At least for a while. Mathematical problems can be like wine or cheese, some are better fresh,  you attack them fiercely and win or lose. Some you need to put away,  to mature (or  not), and hope that the process will improve them.

Together with Charles Stewart and Natasha Alechina, I wrote one more note on that. A very preliminary version is here. And I talked about it in Berkeley's Logic Colloquium in March. Slides are available. For my part, I will concentrate on the  'small picture' now, the details that I think I know do work. Instead of trying to think about why it all hangs together, if  indeed it does.

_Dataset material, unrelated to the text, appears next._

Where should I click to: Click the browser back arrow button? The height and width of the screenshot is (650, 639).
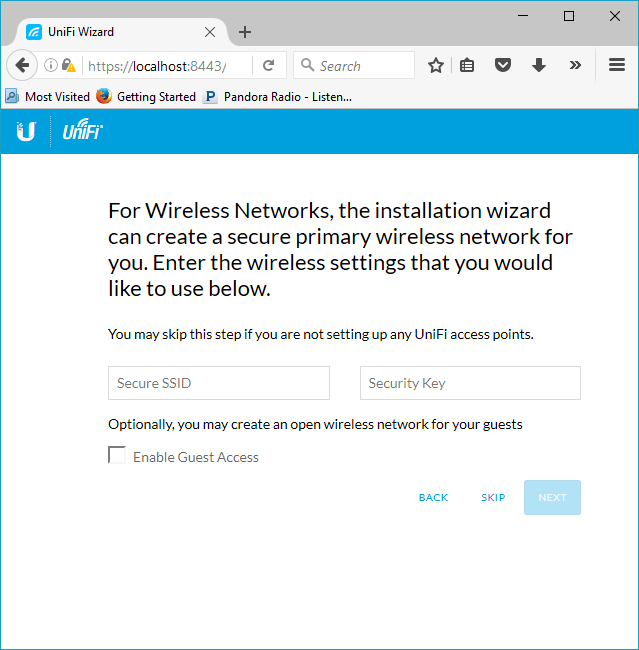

Frank Pfenning has a lovely slide deck, celebrating Scott's 70th birthday here.

Saturday, June 13, 2015

Plans, plans and expectations

The picture is from Doghousediaries and if I could draw to save my life I would add a few crocodiles to the pond. But I cannot, so the rocks, the ladders and the hail will have to do.

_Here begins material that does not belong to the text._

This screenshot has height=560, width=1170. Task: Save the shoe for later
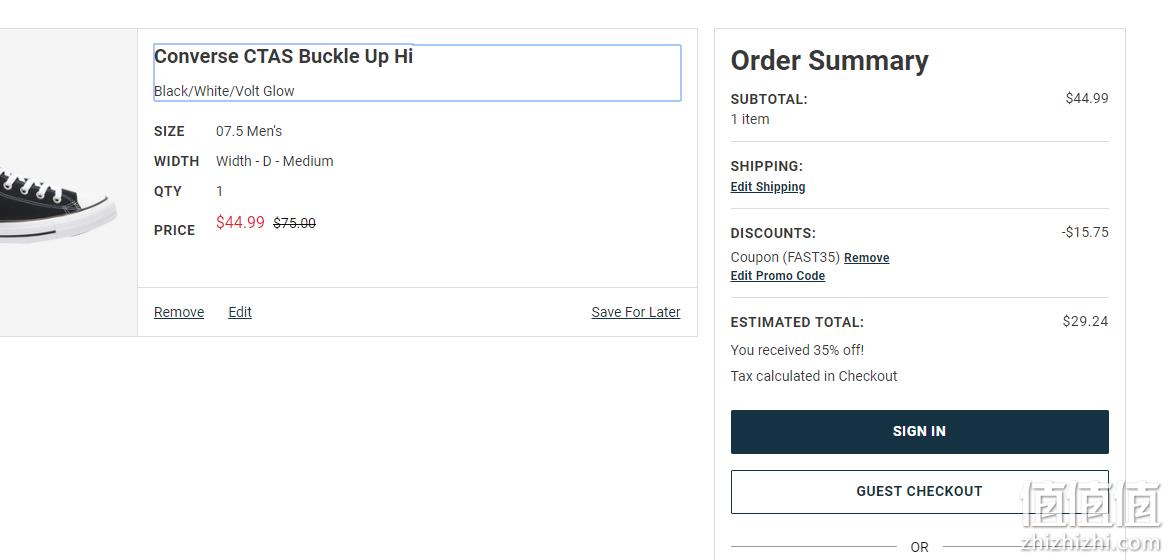pyautogui.click(x=636, y=312)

Also the fact that it took me the best part of four hours to find this cartoon again, would be a good indicator that I don't give up easily. yes, I don't.

But sometimes it's good to remind oneself that there is always a different way of doing things and given enough time, I will find it.
Here are slides of a talk I gave in October 2012. The picture is very appropriate.

Sunday, June 7, 2015

Logic Spring at Stanford

Last weekend we had the 4th CSLI Workshop on Logic, Rationality & Intelligent Interaction. (This is Johan van Benthem closing the meeting.)

Johan invited me to talk about logic work on language and, vain that  I am, I could not resist and said yes. and then panicked about what, how, if, etc...

In the end it wasn't the best talk ever, but I think I managed to convey what I want to do and how I intend to do it. At least a bit. Here are the slides, warts and all.

Saturday, May 30, 2015

Relevant Logic Revisited

In 1992 I tried to read Anderson and Belnalp's book `Entailment, Vol. 1: The Logic of Relevance and Necessity' (1976) to help Maria Claudia Mere with her PhD thesis. 

She completed her work `Logicas Relevantes: formalismo e semantica'
in 1993, and I was a bit disappointed with relevant logics. I was hoping for prettier mathematics, cleaner proof-theory and clearer philosophical views. Now that my standards have changed a little, maybe I should re-read this work.

Wednesday, May 27, 2015

Maude for Textual Entailment

This is Maude Fealy, a star of silent movies, and no, I don't mean this Maude, but instead Maude the rewriting system developed by Messeguer and others, first at SRI then at Illinois.

They say in their Maude webpage "Maude is a high-performance reflective language and system supporting both equational and rewriting logic specification and programming for a wide range of applications."

Vivek Nigam and I have thought that it should be easy to use rewriting logic to prove formally entailment and contradiction of formulas arising from text, using the PARC's  Bridge system, as a black box. We wrote a preliminary note, and I talked about it at LSFA 2014.

The note `Towards a Rewriting Framework for Textual Entailment' is available, as are the Maude files used.

Transfer vs. Glue Semantics?

The short version of this post is Glue=principled, based on Linear Logic, Transfer=efficient, based on (linear) Rewriting.

But much, much more can and should be written.

The reason for the post is collect a few references. And to post a new(ish)  paper of Dick Crouch, which shows that Transfer semantics is totally independent of the grammatical theory that it originates from,  Lexical Functional Grammar (LFG). The paper is Transfer Semantics for the Clear Parser, it was presented at Natural Language and Computer Science (NLCS 2014), the workshop I organized with Larry Moss and Christian Retore as part of the Vienna Summer of Logic.

There are also two other papers on Transfer Semantics, these use LFG and the the XLE parser. The  papers can be found in this blog post. One shows how to construct transfer semantics from f-structures, the other how to rewrite transfer semantics into knowledge representation. Now I need to add the references for Glue Semantics.